#### REQUIRED WORK:
Condense the paragraph of the source text beginning "We used the formula and the classification thresholds" into a bulleted list that keeps its main figures.

#### SOURCE TEXT:
Start of Block

We applied the Cochin RPS in the independent Itinerair-Sclérodermie cohort of patients recruited between September 2002 and July 2003 (2, 3). Briefly, an algorithm for the detection of pulmonary arterial hypertension (PAH), based on the presence of dyspnea and findings of Doppler echocardiographic evaluation of the velocity of tricuspid regurgitation (VTR), was applied to 384 patients without evidence of PAH at the first visit. Patients with a VTR ranging from 2.8 meters/second to 3.0 meters/second with unexplained dyspnea or patients with a VTR of >3.0 meters/second underwent right-sided heart catheterization. Of note, we excluded SSc patients with known severe lung fibrosis (FVC or total lung capacity <60% of predicted), which poses a higher risk of development of PH, and patients with known severe cardiac disease, who have a higher risk of developing postcapillary PH. The characteristics of our population did not differ from those of the population studied by Meune et al with regard to age (mean 53 years versus 55 years), sex (87% female versus 81% female), antitopoisomerase antibody positivity (28% versus 25%), and anticentromere antibody positivity (47% versus 41%). Over a mean ± SD followup period of 41.03 ± 5.66 months, PAH was diagnosed in 8 patients, postcapillary PH was diagnosed in 8 patients, and precapillary PH was diagnosed in 2 patients due to lung fibrosis (incidence of precapillary PH was 0.76 per 100 patient-years). Interestingly, the incidence of PH due to lung fibrosis was similar to that reported by Meune et al.

We used the formula and the classification thresholds for PH risk proposed by Meune and colleagues to analyze our cohort. Among 346 patients (missing data did not allow for the calculation in 38 patients), 207 patients (59.83%) were at low risk, 108 (31.21%) were at intermediate risk, and 31 (8.96%) were at high risk of developing PH during the followup. Of the 8 patients diagnosed as having PAH during followup, 5 were classified as high risk, 1 as intermediate risk, and 2 as low risk. Of the 2 patients with PH associated with severe fibrosis, 1 was classified as intermediate risk and the other as low risk.

Moreover, among the factors age, FVC, and DLCO/ VA, only the latter was significantly associated with PAH (P = 0.01), presumably because we excluded patients with severe lung fibrosis at baseline. Applying the proposed cutoff value of 2.73 in our cohort, we found 50.0% sensitivity and 86.0% specificity, yielding a 9.6% positive predictive value and a 98% negative predictive value to predict precapillary PH. The likelihood ratio allows us to calculate pretest and posttest probability of precapillary PH using Bayes theorem. For 346 patients, the 3-year incidence of precapillary PH was 2.9% in the Itinerair-Sclérodermie cohort and 3.9% in the Meune et al cohort. These values can be considered as the pretest probability of precapillary PH in these populations. Knowing the results of the Cochin RPS would lead to a posttest probability of 9.64% in the Itinerair-Sclérodermie cohort and 12.66% in the Meune cohort. Clearly, knowing the results of the Cochin RPS had a modest but not meaningless effect in both cohorts. Being classified in the low-risk subset did not exclude the risk of PH occurrence within a 3-year period. Nevertheless, such an approach is helpful for identification of patients who need closer monitoring and for early detection of the disease, which may result in better long-term outcomes (4). In addition, it reinforces the message that SSc patients with low DLCO (which is highly correlated to DLCO/VA) in the absence of lung fibrosis are at risk of developing PAH (5), and that SSc patients with a low FVC due to severe lung fibrosis are at risk of developing precapillary PH (6). The Cochin RPS may be helpful in clinical practice for close monitoring of high-risk SSc patients.

End of Block

#### PROVIDED RECORDS:
Start of Block

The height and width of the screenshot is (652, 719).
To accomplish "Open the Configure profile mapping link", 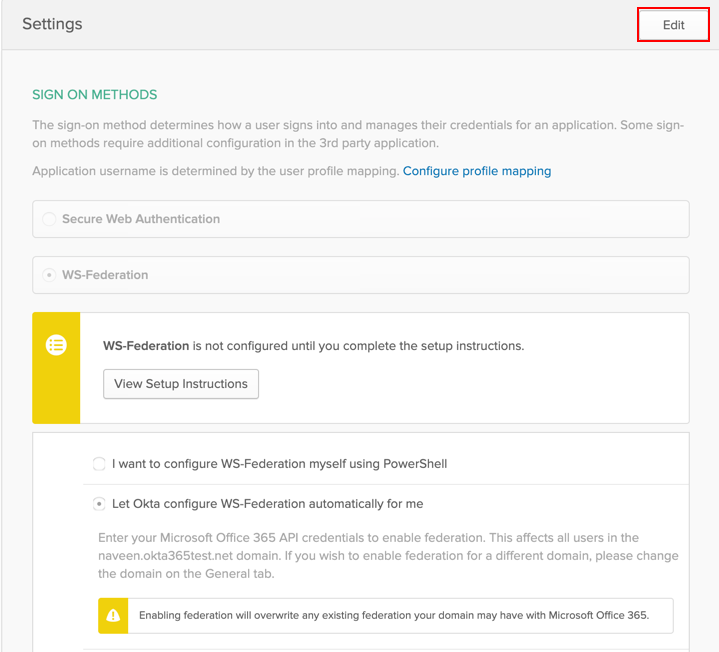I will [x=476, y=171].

End of Block
Start of Block

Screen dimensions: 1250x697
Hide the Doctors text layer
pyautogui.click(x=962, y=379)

End of Block
Start of Block

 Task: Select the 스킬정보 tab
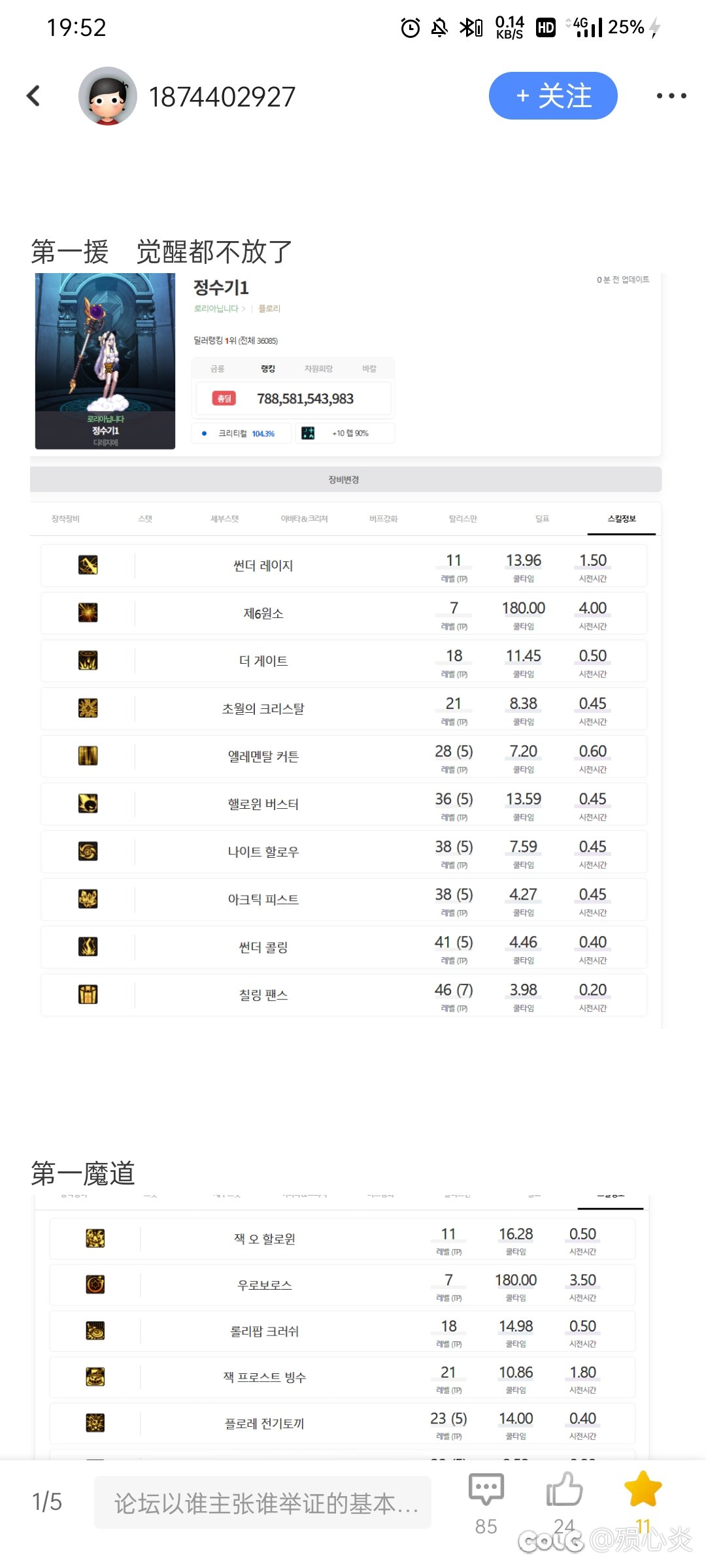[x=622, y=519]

End of Block

#### SOLUTION FOR THIS TASK:
- The PH risk formula and classification thresholds proposed by Meune and colleagues were applied to the cohort.
- The score was calculated for 346 patients. Missing data prevented calculation in 38.
- Risk classes: 207 patients (59.83%) low, 108 (31.21%) intermediate, 31 (8.96%) high.
- Of the 8 patients diagnosed with PAH during followup, 5 were high risk, 1 intermediate, and 2 low.
- Of the 2 patients with PH associated with severe fibrosis, 1 was intermediate risk and 1 low.